Did anyone observe anything like that?
(My code in update_parameters_with_adam passed the test).
The accuracy I get from Adam is 94%, which is greater than the 71% accuracy I see with plain minibatch or with momentum. Note that 71% is also higher than you get even from Adam.
If your functions pass the test cases in the notebook, the only thing I can theorize is that you modified some other part of the notebook to create this effect. You might want to start with a clean notebook and just “copy/paste” over your completed code and see if that makes a difference. There is a procedure for that documented on the DLS FAQ Thread.
There was a bug in my code that was not noticed by the update_parameters_with_adam test because the test initialized v and s with zeros. When I fixed the bug, I got the expected 94% accuracy for Adam – my original issue is resolved.

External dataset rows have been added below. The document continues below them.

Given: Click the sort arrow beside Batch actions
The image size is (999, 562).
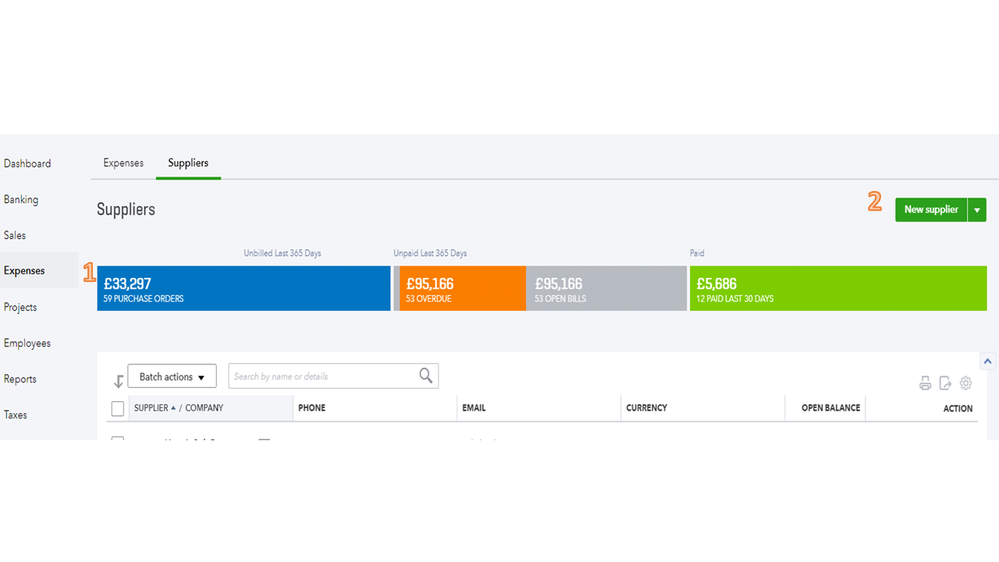Looking at the screenshot, I should (118, 381).
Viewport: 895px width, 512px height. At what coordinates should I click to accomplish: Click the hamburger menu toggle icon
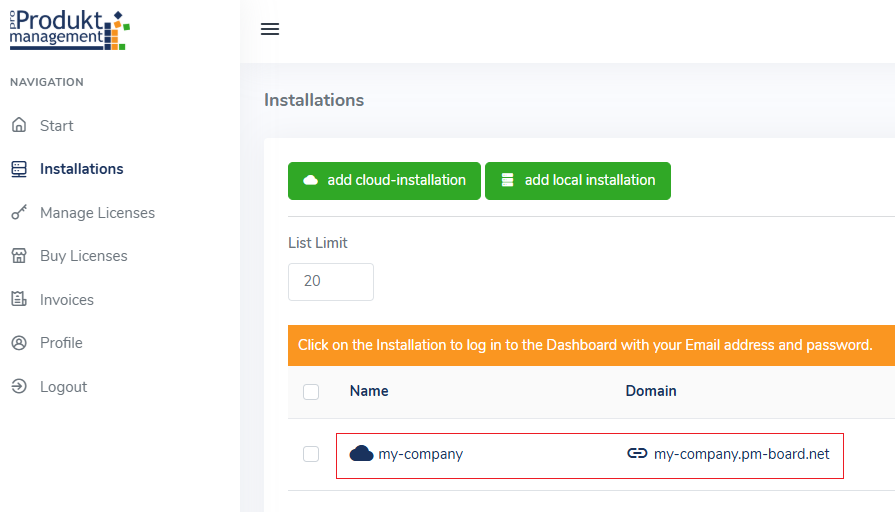(269, 29)
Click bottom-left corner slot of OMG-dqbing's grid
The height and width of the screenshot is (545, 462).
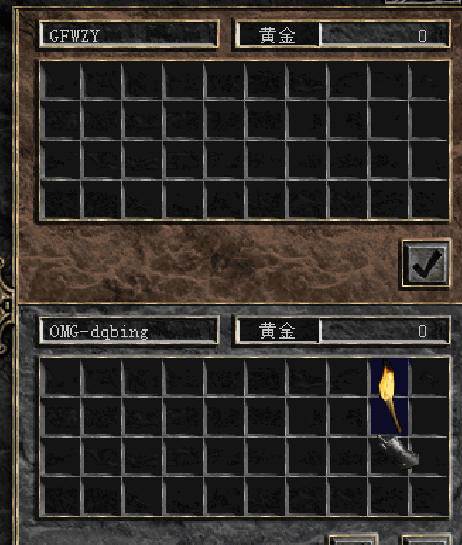click(60, 496)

As a side note, I’ve also found that one can get the same >94% accuracy with the gradient descent by increasing the learning rate – as it turns out, the value in the notebook is too small. Moreover, it is clear that learning rates in the gradient descent method and in Adam have different scales, so a simple comparison with numerically identical (and unoptimized) learning rates does not really prove the advantage of one method over the other.